### RECORDS PROVIDED:
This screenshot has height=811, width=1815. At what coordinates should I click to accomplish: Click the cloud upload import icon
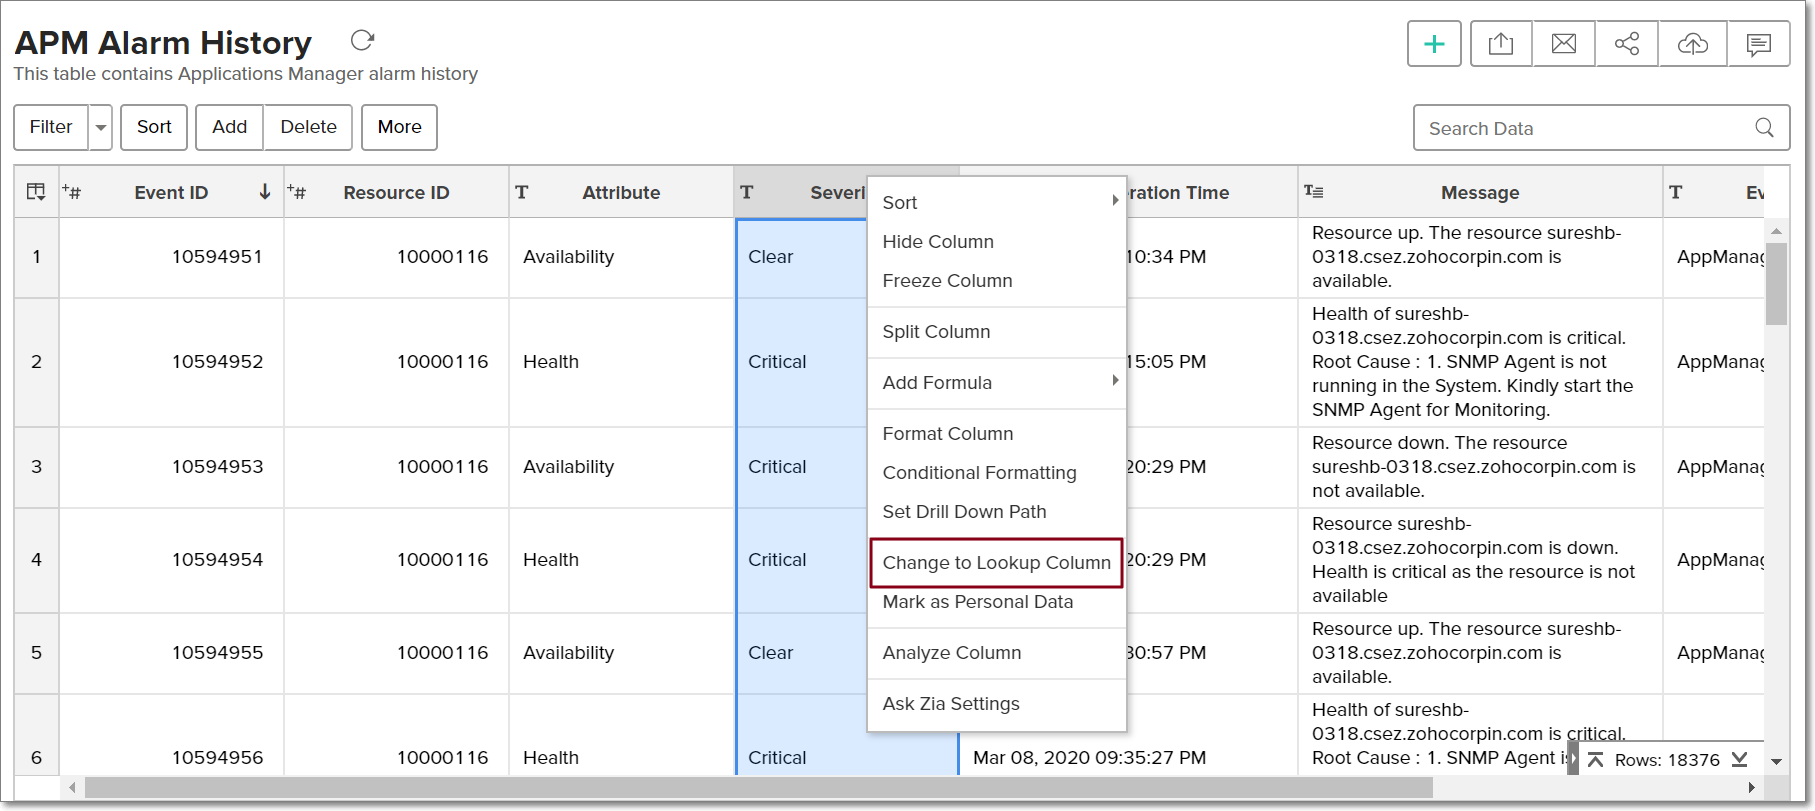point(1692,44)
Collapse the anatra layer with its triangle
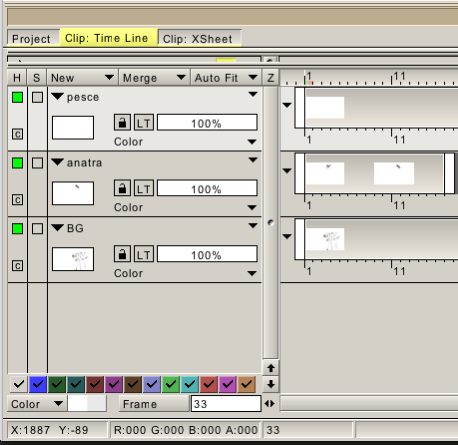Image resolution: width=458 pixels, height=445 pixels. coord(58,162)
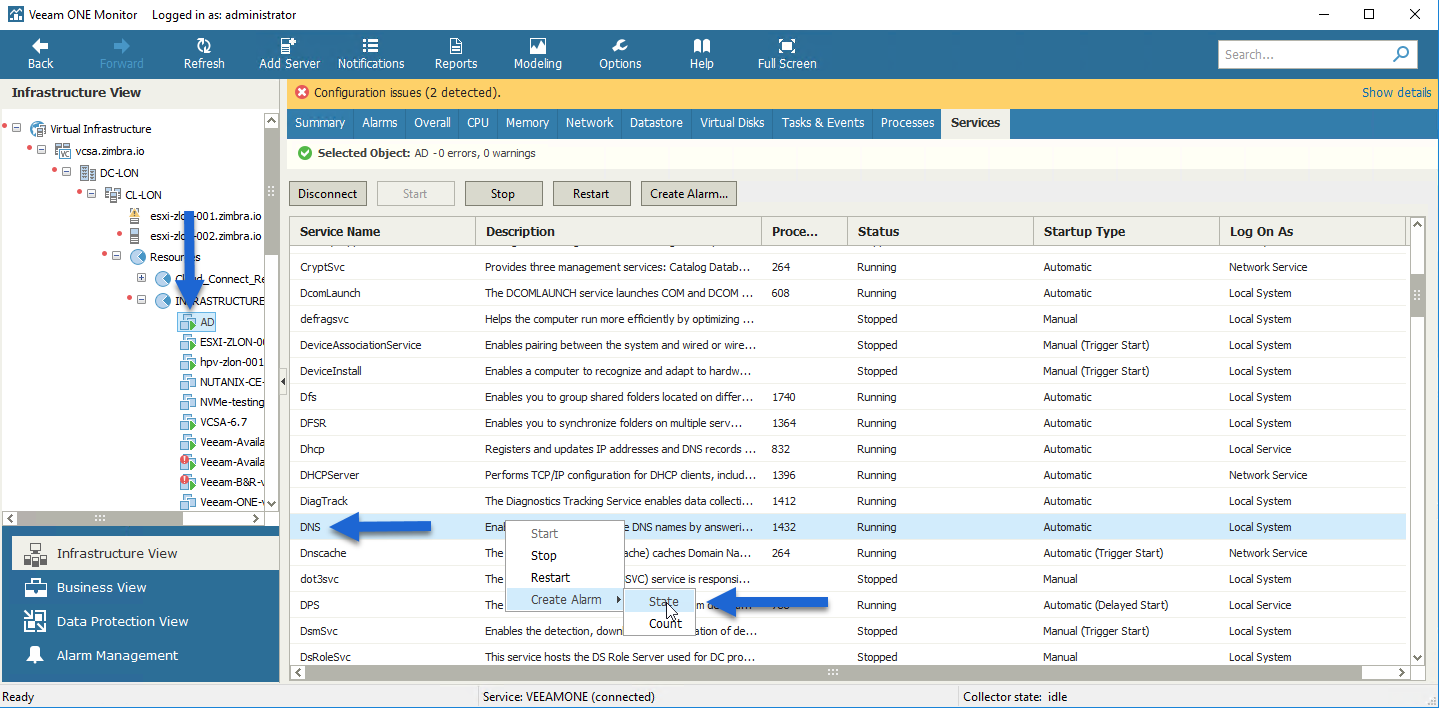
Task: Open the Add Server tool
Action: click(289, 46)
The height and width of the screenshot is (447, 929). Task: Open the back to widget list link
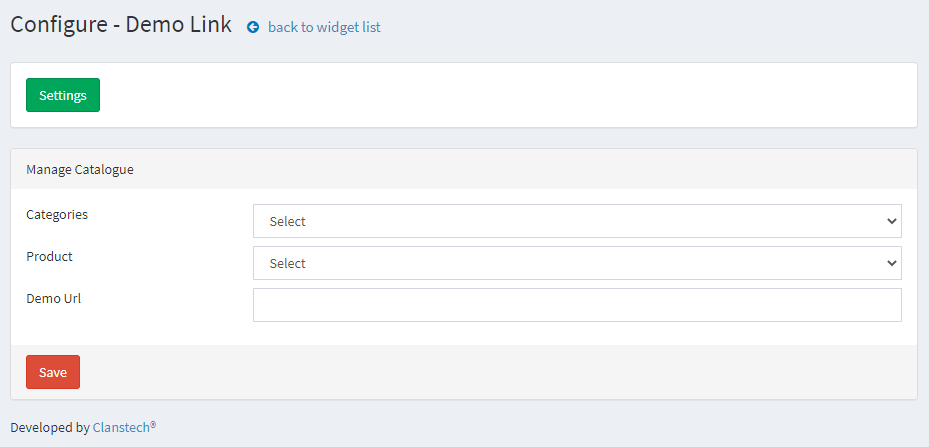pos(324,27)
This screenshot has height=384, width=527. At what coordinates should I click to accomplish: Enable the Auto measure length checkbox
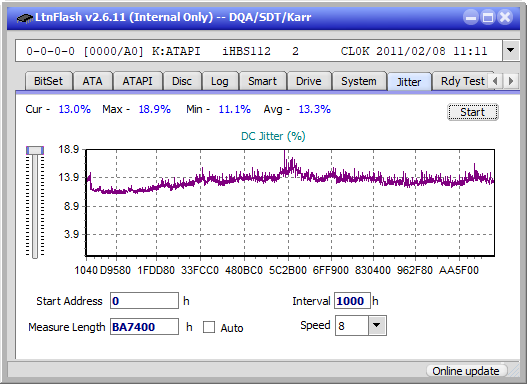(x=209, y=327)
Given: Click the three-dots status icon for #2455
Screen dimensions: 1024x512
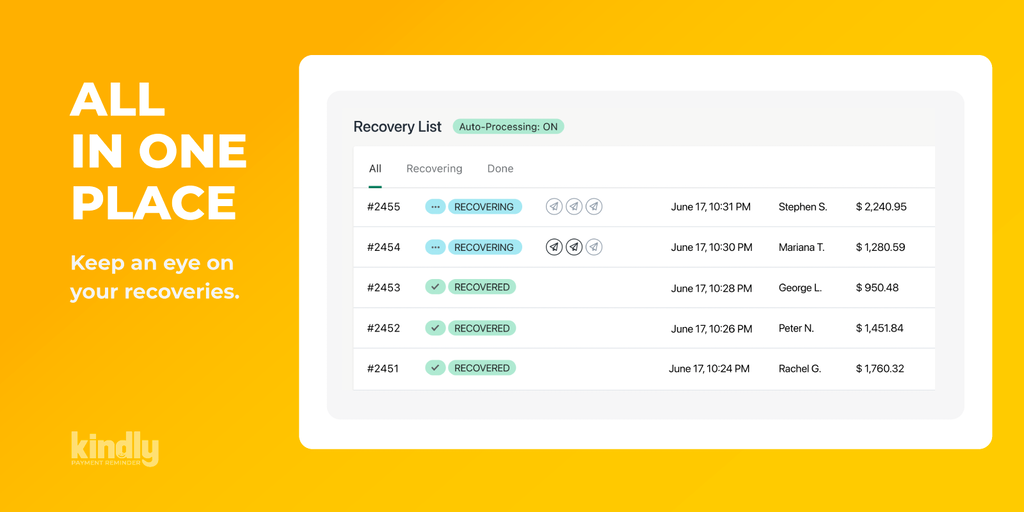Looking at the screenshot, I should 435,207.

### YOUR GOAL:
Print every line of the records above verbatim, omitting the pictures.

### ANSWER TO THE PROBLEM:
This screenshot has height=811, width=1815. At what coordinates should I click to accomplish: Click the cloud upload import icon
point(1692,44)
Collapse the anatra layer with its triangle
Image resolution: width=458 pixels, height=445 pixels. coord(58,162)
Task: Open the Add Server tool
Action: click(289, 46)
The height and width of the screenshot is (447, 929). Task: Open the back to widget list link
pos(324,27)
This screenshot has height=384, width=527. At what coordinates should I click to accomplish: Enable the Auto measure length checkbox
(x=209, y=327)
Given: Click the three-dots status icon for #2455
Screen dimensions: 1024x512
Looking at the screenshot, I should 435,207.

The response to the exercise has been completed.